Making an elevated hideout for youngsters
A tree house’s design must fit the tree in which it is built; its construction must be flexible enough to give a little when the tree moves in the wind. For a span of 7 feet or less, use 2 x 6’s for the frame, 2 x 4’s for joists and braces, and 1 x 6’s (not plywood) for the floor. Nail floorboards at their ends only.
The easiest treehouse to build is a triangular platform that is secured to the trunk and two limbs of a low-branching tree. Nail the frame with 16d galvanized nails-they shouldn’t hurt a healthy tree if they aren’t driven during the spring, when the sap is running. Make sure that the boards are level. Install joists every 2 feet or so. at right angles to the longest side of the frame. Using 10d galvanized nails, secure the floorboards to the frame so that they run across the joists. Add walls or a railing at least 2 feet high. To build between two limbs, nail two 2 x 6’s to them, making a crossbeam. Assemble the platform on the ground and lift it onto the crossbeam.
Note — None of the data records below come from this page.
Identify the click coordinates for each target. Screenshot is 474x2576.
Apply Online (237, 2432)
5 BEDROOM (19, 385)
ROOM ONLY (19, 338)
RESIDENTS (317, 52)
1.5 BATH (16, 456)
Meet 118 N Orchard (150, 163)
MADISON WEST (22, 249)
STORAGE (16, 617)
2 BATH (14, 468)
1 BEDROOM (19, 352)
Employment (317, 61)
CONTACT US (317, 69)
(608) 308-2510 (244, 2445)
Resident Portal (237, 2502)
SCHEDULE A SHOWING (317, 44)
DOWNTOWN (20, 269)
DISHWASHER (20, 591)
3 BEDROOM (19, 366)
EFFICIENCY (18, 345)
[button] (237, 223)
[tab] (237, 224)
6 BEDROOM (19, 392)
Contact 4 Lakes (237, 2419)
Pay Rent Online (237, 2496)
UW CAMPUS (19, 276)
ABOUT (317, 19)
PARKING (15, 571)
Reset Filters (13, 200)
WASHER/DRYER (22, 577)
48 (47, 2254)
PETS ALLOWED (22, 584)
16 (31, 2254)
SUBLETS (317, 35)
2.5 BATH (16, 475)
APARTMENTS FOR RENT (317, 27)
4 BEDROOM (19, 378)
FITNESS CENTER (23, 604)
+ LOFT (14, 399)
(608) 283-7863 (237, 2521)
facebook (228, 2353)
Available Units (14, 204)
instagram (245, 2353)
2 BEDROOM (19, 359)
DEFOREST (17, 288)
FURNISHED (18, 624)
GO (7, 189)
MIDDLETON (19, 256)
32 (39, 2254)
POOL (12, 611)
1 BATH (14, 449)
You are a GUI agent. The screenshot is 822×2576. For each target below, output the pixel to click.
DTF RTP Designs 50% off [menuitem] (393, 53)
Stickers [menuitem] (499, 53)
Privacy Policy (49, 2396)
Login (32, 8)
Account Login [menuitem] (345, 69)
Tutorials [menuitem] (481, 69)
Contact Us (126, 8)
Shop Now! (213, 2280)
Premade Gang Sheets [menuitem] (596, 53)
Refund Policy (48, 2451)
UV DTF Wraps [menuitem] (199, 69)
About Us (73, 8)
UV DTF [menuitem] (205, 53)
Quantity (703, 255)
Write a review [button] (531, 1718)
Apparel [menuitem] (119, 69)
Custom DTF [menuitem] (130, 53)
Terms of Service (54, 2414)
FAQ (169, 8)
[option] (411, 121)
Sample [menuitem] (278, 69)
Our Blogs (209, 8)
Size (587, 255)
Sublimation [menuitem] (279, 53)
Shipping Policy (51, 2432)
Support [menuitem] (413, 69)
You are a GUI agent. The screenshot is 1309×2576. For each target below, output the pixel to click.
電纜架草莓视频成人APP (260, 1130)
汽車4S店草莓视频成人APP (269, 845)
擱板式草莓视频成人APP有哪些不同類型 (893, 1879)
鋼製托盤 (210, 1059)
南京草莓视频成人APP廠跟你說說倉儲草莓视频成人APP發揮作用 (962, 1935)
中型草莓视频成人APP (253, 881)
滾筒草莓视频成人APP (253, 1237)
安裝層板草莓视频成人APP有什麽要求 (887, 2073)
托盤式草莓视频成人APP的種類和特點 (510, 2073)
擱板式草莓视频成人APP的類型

Brace the corners. Before building between the trunks of two trees, stabilize the trunks; toenail a 4 x 4 snugly between them, then run a cable and turnbuckle as shown. Pad the cable with garden hose to protect the trees.
Nail or hinge a ladder to the platform. not to the tree trunk. Don’t just nail boards to the tree trunk; such a “ladder” is undependable and dangerous.